Crestone Needle

  • Crestone Needle
  • 4327 m.
  • Primary factor 139 m.
  • 19th Highest in Colorado
  • Location: North 37:57.883, West 105:34.600
  • Climbed June 10, 2001


How to get there: From the small town of Westcliffe, go 7 km south on Hwy. 69. Take the road called Colfax Lane right, then follow it straight south until it ends in a T, go right there towards the Crestones. Just before this road gets rougher there is a road that heads south (left), ignore this and proceed straight ahead. There is parking here for ordinary cars.
The jeep road that continues up the hill is quite rough, but I had no severe problems driving my Jeep all the way to the road closure (3371 m), about 8 km, however the driving time is easily 1.5 hours. The road crosses the creek about half way, on average the second part is quite a bit rougher than the first, so some vehicles/drivers may find it reasonable to park there.
The trail from the end of the jeep road to (lower) South Colony Lake (3554 m) is about 2.3 km. This trail starts out along the left side of the river, and stays to the left in the largely flat first section of the valley. Thereafter, the trail climbs a very distinct hill to get up to the lake while curving right. In early June there was quite a lot of snow making it difficult to follow the trail. The hill has many fallen trees, but one can generally hike up pretty much anywhere as long as one stays well left of the creek.

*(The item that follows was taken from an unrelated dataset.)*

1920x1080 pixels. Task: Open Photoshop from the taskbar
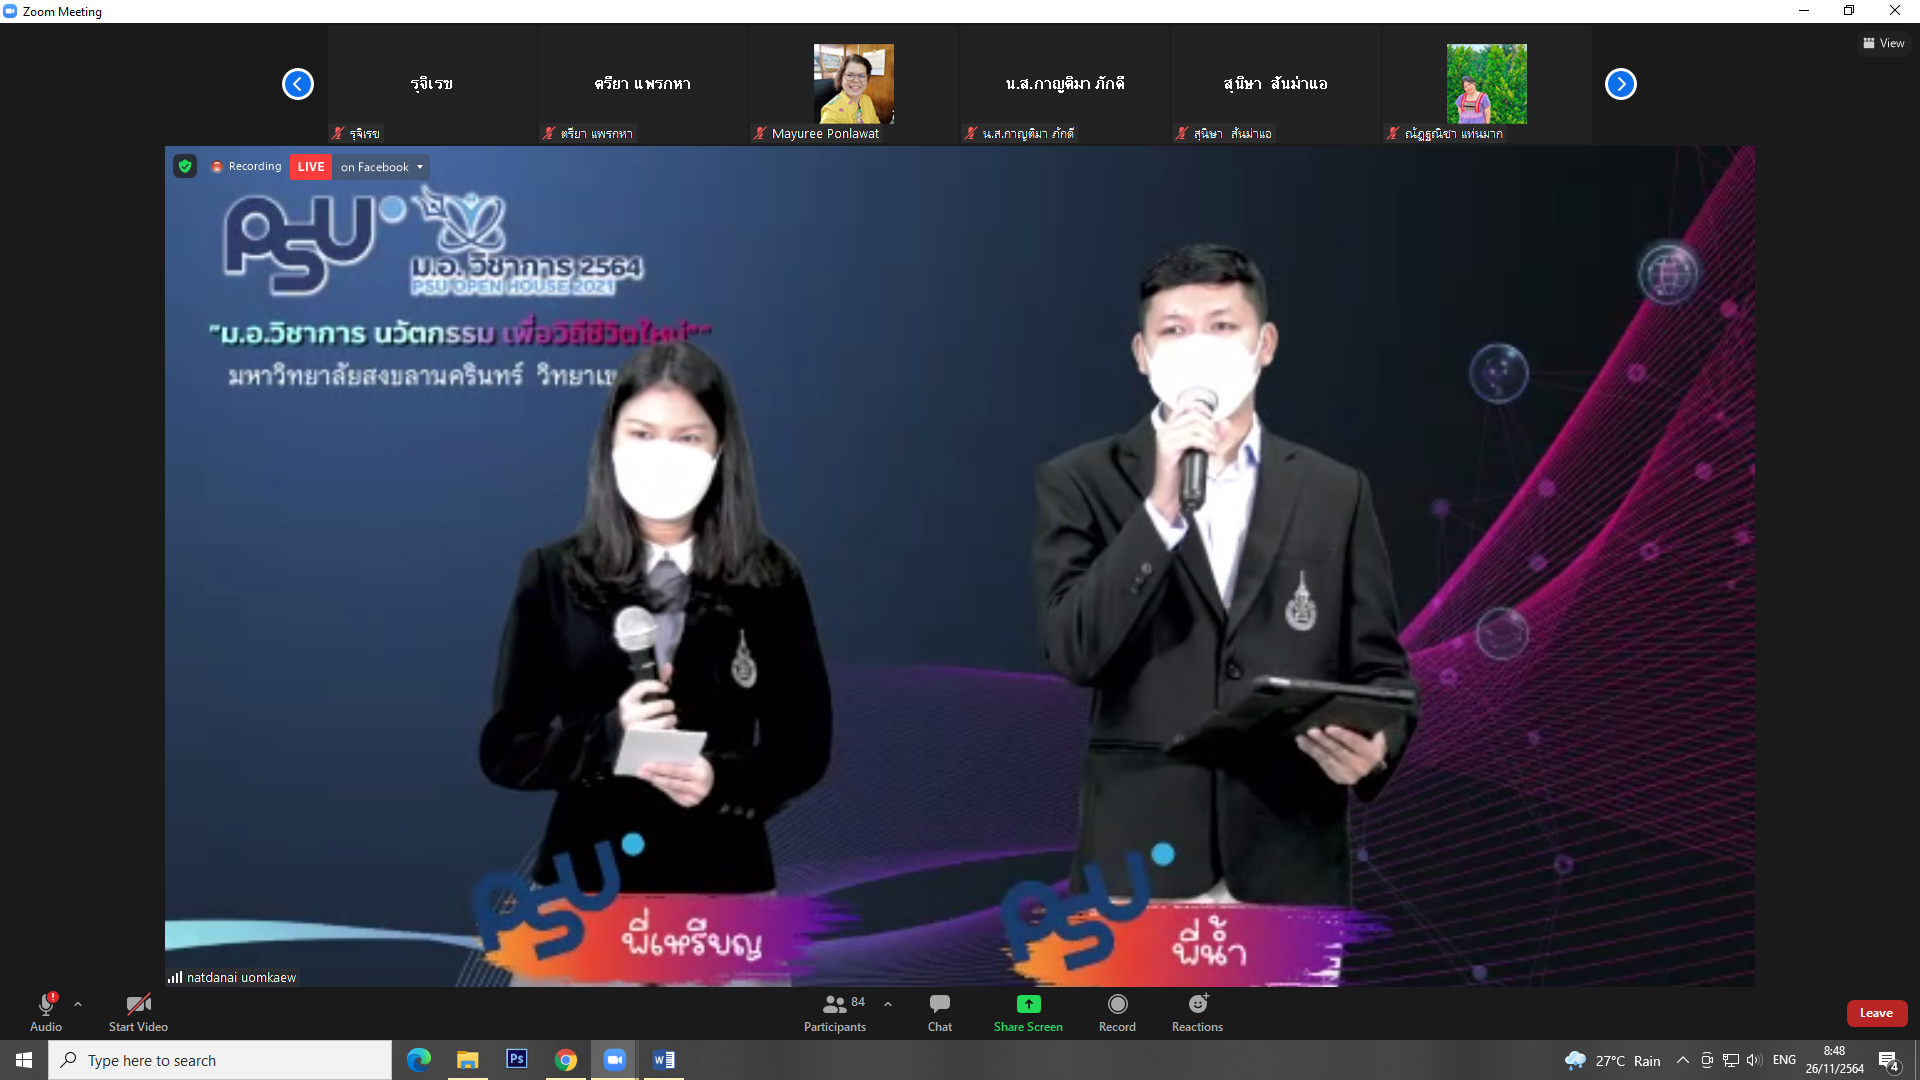[x=516, y=1060]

Route description: The first part of the route from our Base Camp at South Colony Lake to Broken Hand Pass is the same as described on the route to Crestone Peak. From the pass, there is a good trail that climbs the first part of the ridge towards Crestone Needle. The first climbing move comes as one traverses a small ledge and steps across to reach a distinct small notch. From this notch we climbed up, partly in a narrow crack to reach easier terrain above. However, as indicated by a cairn, one can alternatively descend along a trail (heading left) from this notch and avoid this initial climbing. In both cases one will find a distinct couloir that leads all the way to the horizon. This couloir is termed the west couloir in Roach's guide. At this time it was completely filled by snow and since we had left crampons and ice axes behind on the ridge further below, we just touched the snow in order to move around a corner, then scrambled right on dry rock. Given the conditions as described, we proceeded to climb what is termed the east couloir all the way, this is parallel to the west couloir, but a bit to the right. This couloir is really quite shallow and wider than the more inset, distinct west couloir. The slope is initially gentle, then a bit steeper section followed again by more gentle terrain. At the top, we hiked across the top of the west couloir on a narrow rock band, then proceeded to the summit proper. There is great exposure to the right, all the way down to Base Camp.
Comments: I did this climb with my son Pål Jørgen, age 12. We started from Base Camp at 0715, reached the Broken Hand Pass around 0830 and the summit 1115. About half an hour on the summit, then back to Broken Hand Pass around 1330. The weather looked stable and we proceeded directly to climb Humboldt Peak, see this entry. We were the only party to summit the Crestone Needle this day.